Commissioned by ProWein for the second time, Hochschule Geisenheim University has again surveyed more than 2,300 experts in the wine industry from 46 countries on international wine markets, marketing trends, developments in online wine sales and the economic situation. The survey conducted in mid 2018 was once more met with strong interest in the industry. Since the first survey in 2017 the number of participants increased by 60% from 1,487 to 2,364. This makes the ProWein Business Report the globally most comprehensive trend barometer of the international wine industry.
The study covers the complete value chain of wine. Respondents included both wine producers (wine-growing estates, wineries, cooperatives) and intermediates (exporters and importers) and marketers (wholesalers, specialist retailers, hotels, and gastronomy). The combination of the various views of producers, dealers and markets collected over several years constitutes a unique barometer for the industry.
Attractiveness of Export Markets
Asked about the current attraction of markets exporters and wine producers rate China as the globally most attractive export market, followed by Japan, Hong Kong, Scandinavia, USA, and Canada. Compared to the survey conducted in the previous year China has moved up to the top from the 9th place. This subjective assessment of market players corresponds to the reports about China’s rising import demand and the high increases in volume and value of exports to China, especially from Australia, France and Chile.
Within one year the ranking of currently most attractive export markets has changed. Alongside China, Canada and Australia have risen to the Top 7 while South Korea, Poland and Switzerland dropped in the listing. The USA are still a highly attractive export market and have only lost a little ground descending from rank 4 to rank 5.

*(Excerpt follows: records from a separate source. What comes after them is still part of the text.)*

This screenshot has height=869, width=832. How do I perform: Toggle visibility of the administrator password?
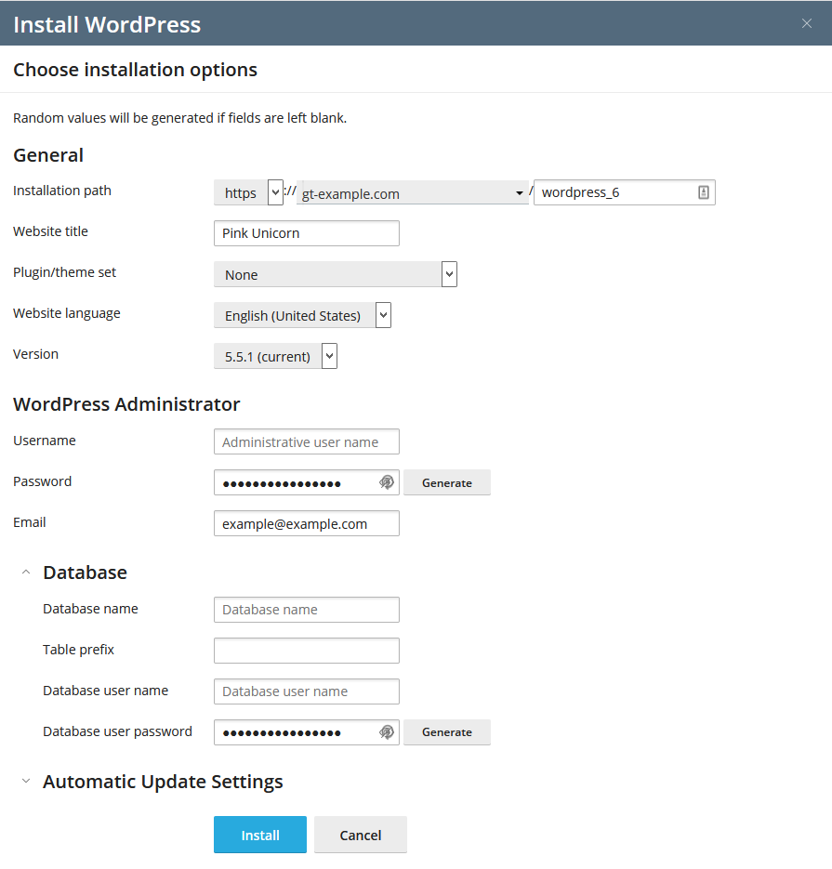coord(387,482)
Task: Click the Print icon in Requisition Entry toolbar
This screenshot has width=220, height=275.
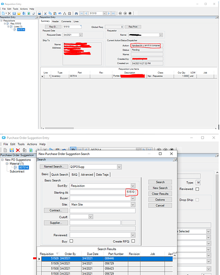Action: [x=39, y=13]
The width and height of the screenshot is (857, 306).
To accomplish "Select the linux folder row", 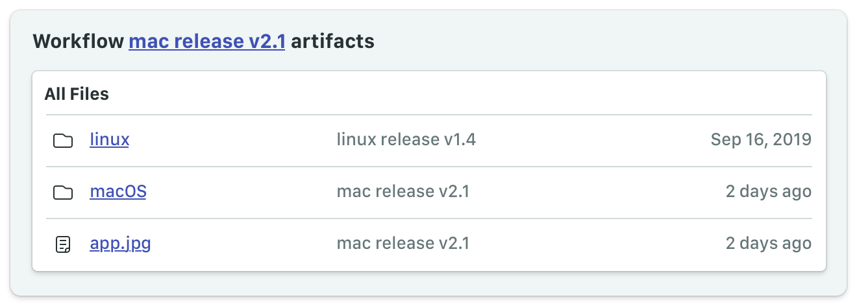I will pyautogui.click(x=429, y=140).
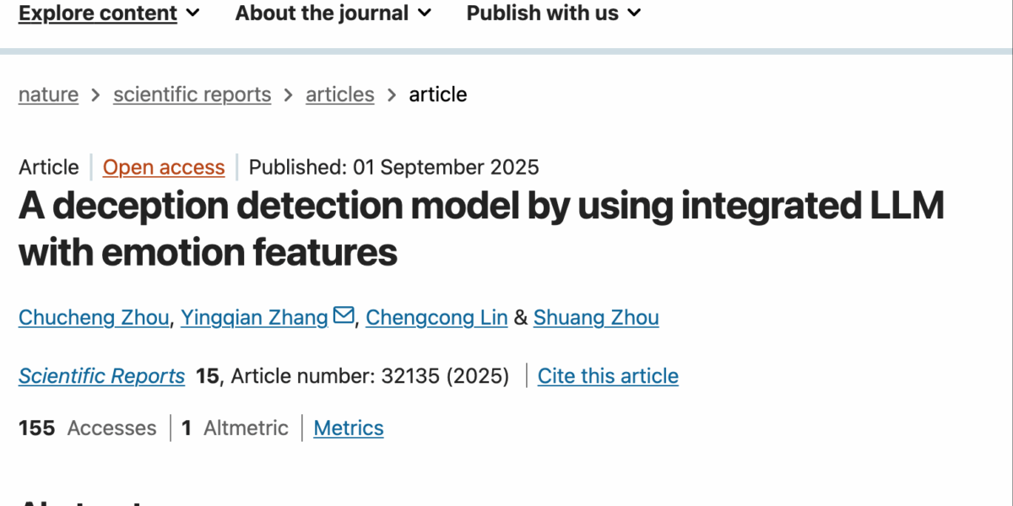View author Chucheng Zhou's details
The width and height of the screenshot is (1013, 506).
(94, 317)
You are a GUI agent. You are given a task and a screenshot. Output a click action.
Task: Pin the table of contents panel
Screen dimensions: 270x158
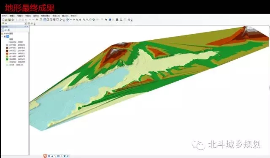[25, 26]
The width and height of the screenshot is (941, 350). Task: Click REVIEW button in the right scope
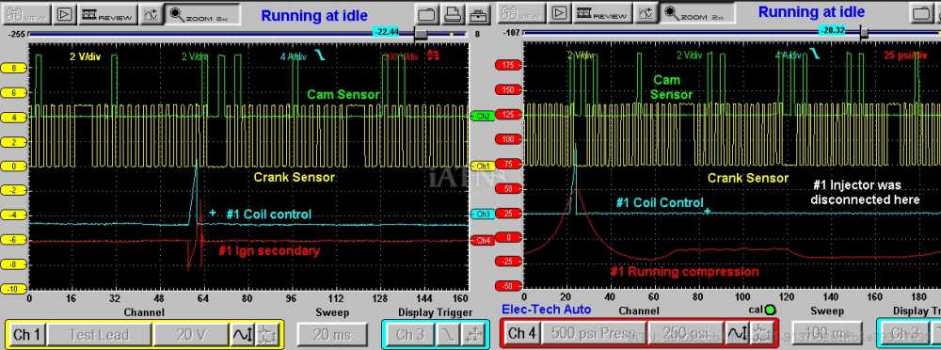[602, 14]
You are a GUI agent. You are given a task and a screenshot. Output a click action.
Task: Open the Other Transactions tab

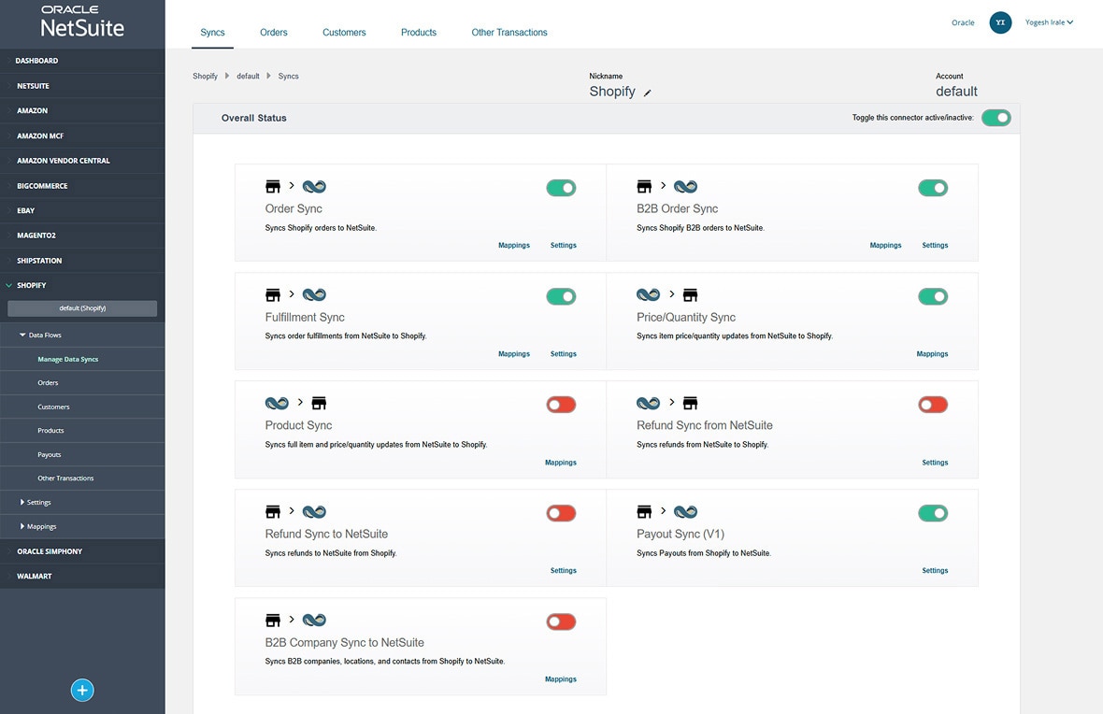tap(509, 31)
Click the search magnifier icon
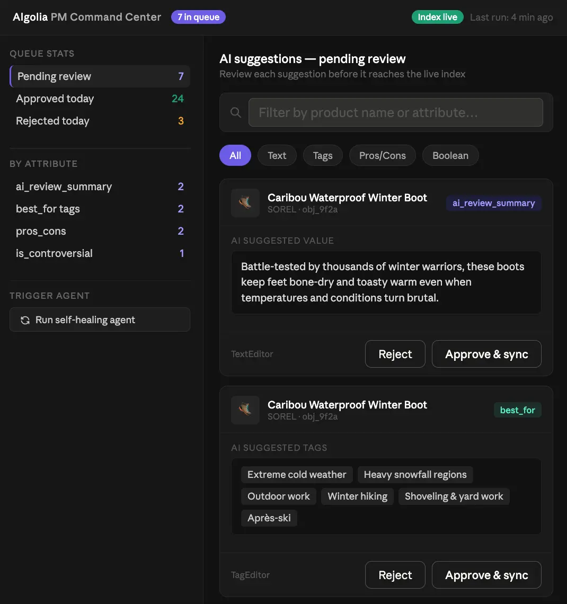 236,112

Compared to the first ProWein Business Report 2017 the strongest relative increase in market attractiveness was measured for Russia, China and Brazil. Russia rose from rank 16 to rank 11 and Brazil from rank 15 to rank 13. This means, part of the expectations reported in 2017 (that these markets would strongly increase in attractiveness) have already turned into reality. These high-population and big countries of the BRIC group hold an extraordinarily high potential for wine exports. However, tapping into this potential is also associated with high market risks due to in part political and economic instability.
Of the traditionally established markets Italy and France have slightly recovered against 2017. The Netherlands, South Korea and Switzerland lost some market attractiveness compared to 2017.

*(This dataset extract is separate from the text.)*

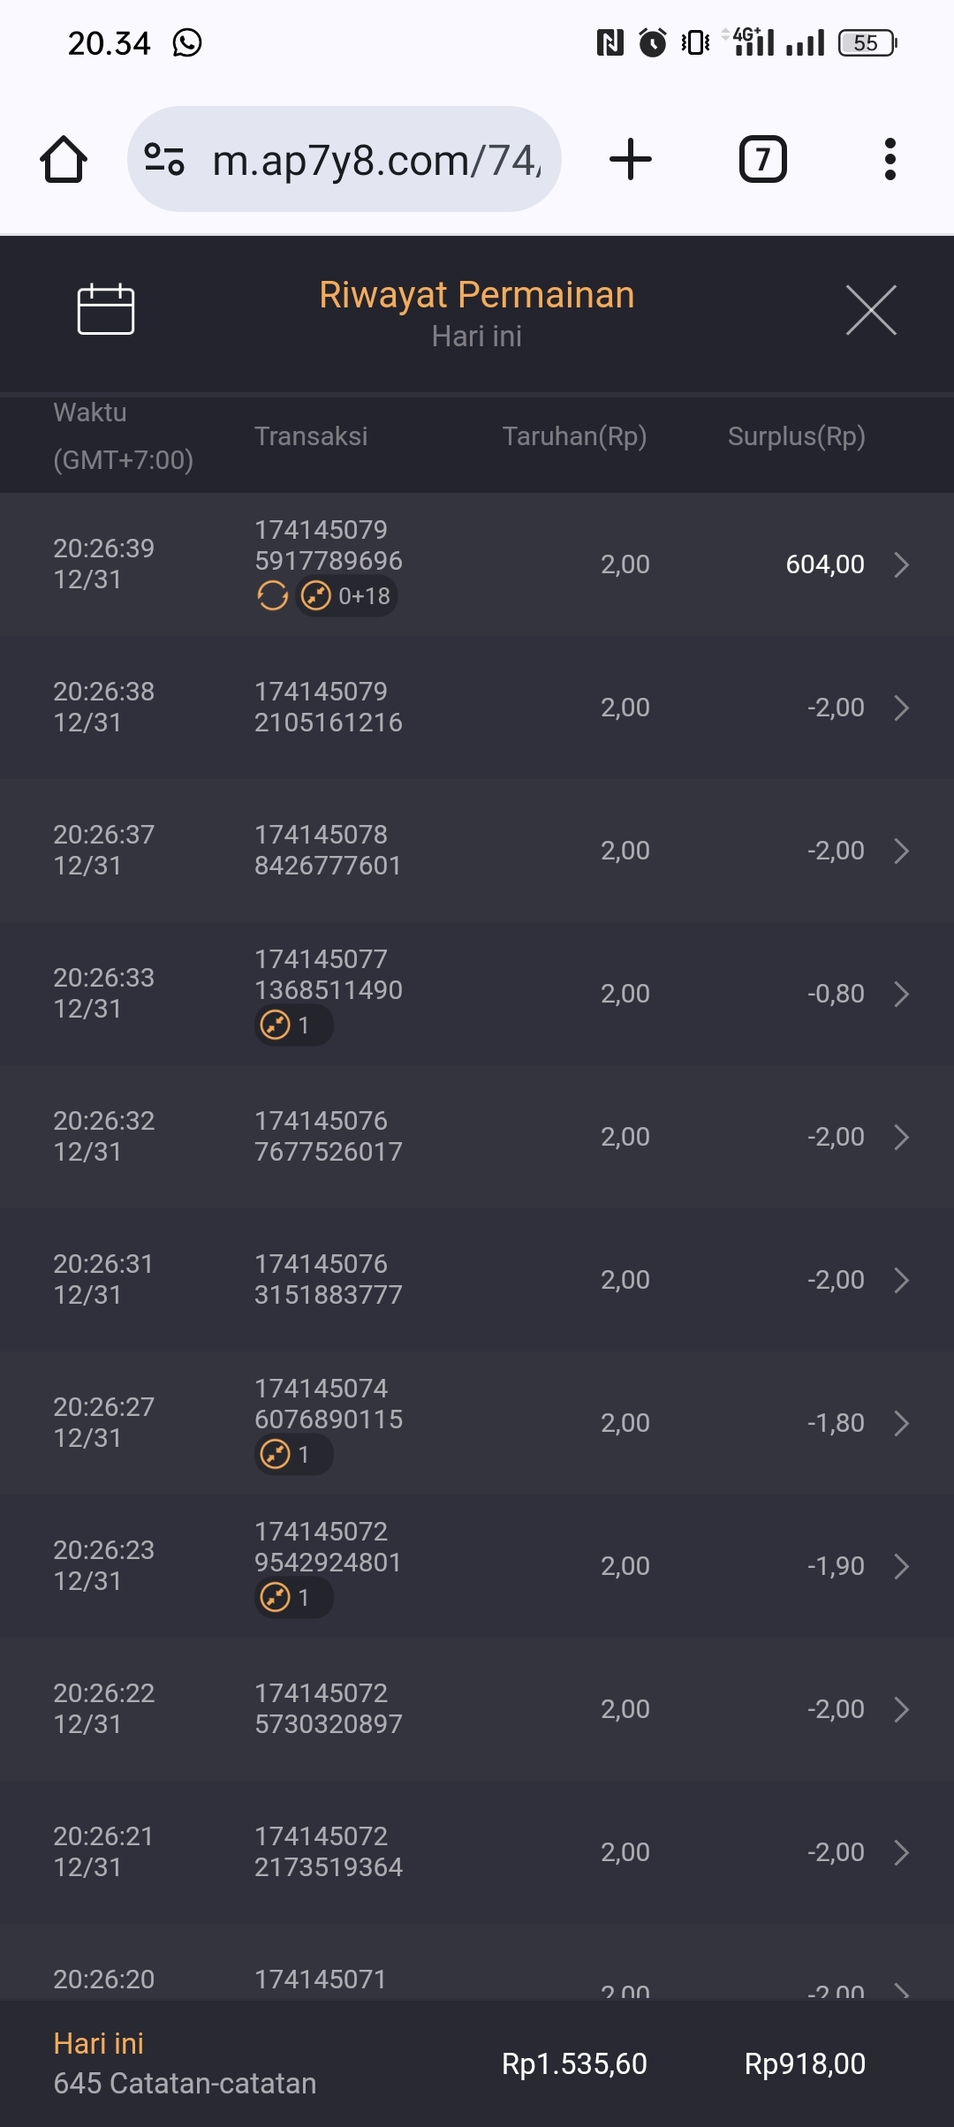Tap the badge on the 20:26:33 transaction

For the coming three years exporters and producers expect market attractiveness to go up most for China, South Korea and Poland, followed by Russia, Hong Kong, Japan and Australia. The Top 7 are followed very closely by the two important North American markets – USA and Canada – where wine consumption continues to rise.
This means, China is the wine market with the highest current and expected market attractiveness in future. As a result especially Asian and Eastern European countries will gain even further importance. Handling these geographically and culturally distant markets in Asia successfully will prove a major challenge for European wine producers over the coming years.
In comparison with 2017 the attractiveness of the UK wine market has deteriorated further while the perceived risk has gone up. The UK also posts the worst expected development until 2021. This weak position is due to several factors. The constantly rising alcohol tax and the amount of shelf space lost for wine through the competition between established retail formats and discount stores makes this market increasingly difficult for producers. Add to this the economic and legal uncertainties caused by the imminent BREXIT, the modalities of which have still not been clarified yet. After the UK the traditional wine markets France and Italy are the countries for which only very little increase in attractiveness is expected.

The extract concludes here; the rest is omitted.